The radioactive sources used in brachytherapy, such as thin wires, ribbons, capsules or seeds, come in small, sealed containers. Some sources are placed permanently and are referred to as implants. These radioactive sources remain in the body after their radiation has been expended and the source is no longer radioactive. Other sources are placed temporarily inside the body, and the radioactive sources are removed after the prescribed dose of radiation has been delivered.

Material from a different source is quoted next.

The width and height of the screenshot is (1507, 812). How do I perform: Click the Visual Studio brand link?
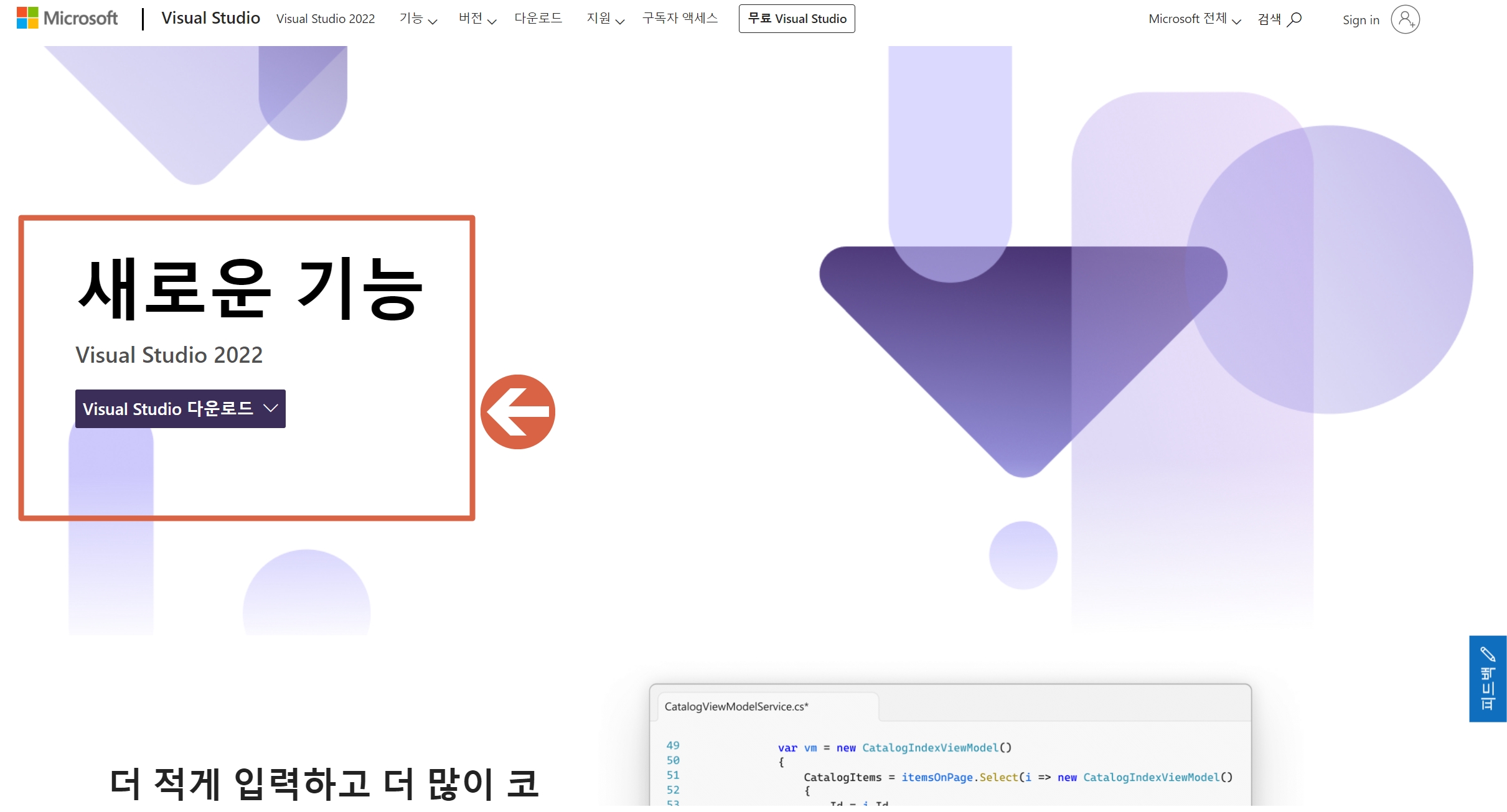point(210,18)
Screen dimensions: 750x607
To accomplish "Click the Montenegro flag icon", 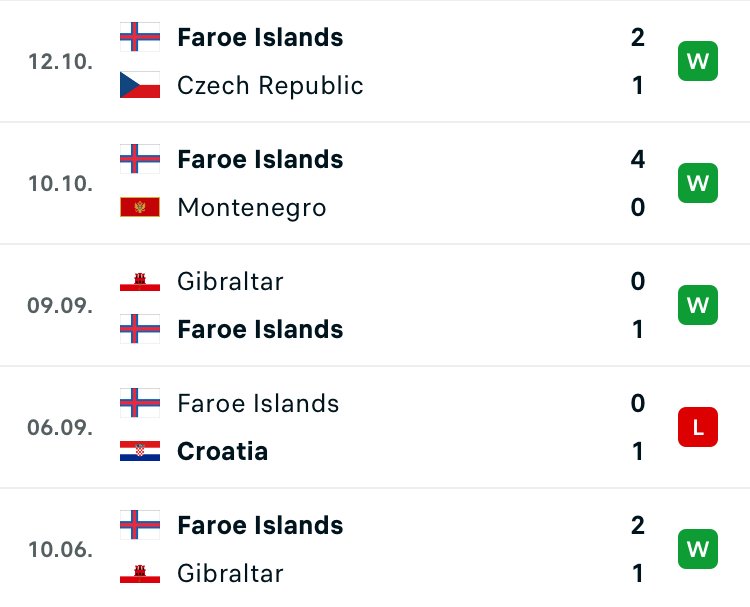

There are two main types of brachytherapy: intracavity treatment and interstitial treatment. With intracavity treatment, the radioactive sources are put into a space near where the tumor is located, such as the cervix, the vagina or the windpipe. With interstitial treatment, the radioactive sources are put directly into the tissues.
Often these procedures require anesthesia and brief hospitalization. Patients with permanent implants may have a few restrictions at first and then can quickly return to their normal activities. Temporary implants are left inside of your body for several hours or days. While the sources are in place, you will stay in a private room. Doctors, nurses and other medical staff will continue to take care of you, but they will need to take special precautions to limit their exposure to radiation.
Devices called high dose rate (HDR) remote afterloading machines allow radiation oncologists to complete brachytherapy quickly, in about 10 to 20 minutes. Powerful radioactive sources travel through small tubes called catheters to the tumor for the amount of time prescribed by your radiation oncologist. You may be able to go home shortly after the procedure. Depending on the area treated, you may receive several treatments over a number of days or weeks.
Most patients feel little discomfort during brachytherapy. If the radioactive source is held in place with an applicator, you may feel discomfort from the applicator. There are medications that can help this. If you feel weak or queasy from the anesthesia, your radiation oncologist can give you medication to make you feel better.